* [The problem]
Search term "agent": copy each line of the records that contains it.

* [Data for analysis]
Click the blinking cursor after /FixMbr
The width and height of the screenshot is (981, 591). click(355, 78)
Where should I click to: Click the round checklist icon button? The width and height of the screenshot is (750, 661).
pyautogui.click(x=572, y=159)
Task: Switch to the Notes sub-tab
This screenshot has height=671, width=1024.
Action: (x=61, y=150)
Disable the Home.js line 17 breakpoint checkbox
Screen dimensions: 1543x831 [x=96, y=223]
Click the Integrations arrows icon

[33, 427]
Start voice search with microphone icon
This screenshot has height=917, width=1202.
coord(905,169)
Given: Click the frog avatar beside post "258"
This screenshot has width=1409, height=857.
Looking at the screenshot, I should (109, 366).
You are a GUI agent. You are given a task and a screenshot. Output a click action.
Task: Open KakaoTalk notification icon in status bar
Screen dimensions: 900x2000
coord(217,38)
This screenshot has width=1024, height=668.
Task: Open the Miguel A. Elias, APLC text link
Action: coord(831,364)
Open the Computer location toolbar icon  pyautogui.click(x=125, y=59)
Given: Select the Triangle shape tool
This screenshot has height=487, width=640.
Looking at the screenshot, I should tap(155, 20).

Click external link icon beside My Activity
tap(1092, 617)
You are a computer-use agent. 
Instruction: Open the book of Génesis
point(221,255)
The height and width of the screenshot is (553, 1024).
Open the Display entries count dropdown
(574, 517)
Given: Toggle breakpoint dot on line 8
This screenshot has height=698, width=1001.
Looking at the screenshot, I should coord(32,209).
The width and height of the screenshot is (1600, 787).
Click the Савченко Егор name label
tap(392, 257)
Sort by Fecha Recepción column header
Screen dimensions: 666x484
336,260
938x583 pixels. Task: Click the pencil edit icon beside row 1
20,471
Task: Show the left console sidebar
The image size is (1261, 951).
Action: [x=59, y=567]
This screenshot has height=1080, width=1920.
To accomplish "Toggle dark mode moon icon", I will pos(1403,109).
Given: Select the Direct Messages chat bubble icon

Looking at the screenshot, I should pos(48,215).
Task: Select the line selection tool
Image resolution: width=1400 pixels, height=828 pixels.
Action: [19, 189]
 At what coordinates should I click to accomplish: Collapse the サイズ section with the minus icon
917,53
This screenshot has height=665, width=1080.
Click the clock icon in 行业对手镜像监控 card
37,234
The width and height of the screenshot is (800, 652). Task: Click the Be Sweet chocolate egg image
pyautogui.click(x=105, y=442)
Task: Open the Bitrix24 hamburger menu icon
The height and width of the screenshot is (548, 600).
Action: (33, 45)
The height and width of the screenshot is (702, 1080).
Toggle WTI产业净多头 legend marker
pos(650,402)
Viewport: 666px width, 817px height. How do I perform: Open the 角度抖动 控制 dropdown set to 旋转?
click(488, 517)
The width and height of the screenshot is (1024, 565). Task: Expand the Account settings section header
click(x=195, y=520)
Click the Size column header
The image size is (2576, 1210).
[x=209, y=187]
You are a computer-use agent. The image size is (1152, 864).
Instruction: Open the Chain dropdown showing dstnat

* [The completed task]
You are a GUI agent. You are given a task and a screenshot. Output a click action.
You are a computer-use agent. 
You are a computer-use agent. The image size is (1152, 864).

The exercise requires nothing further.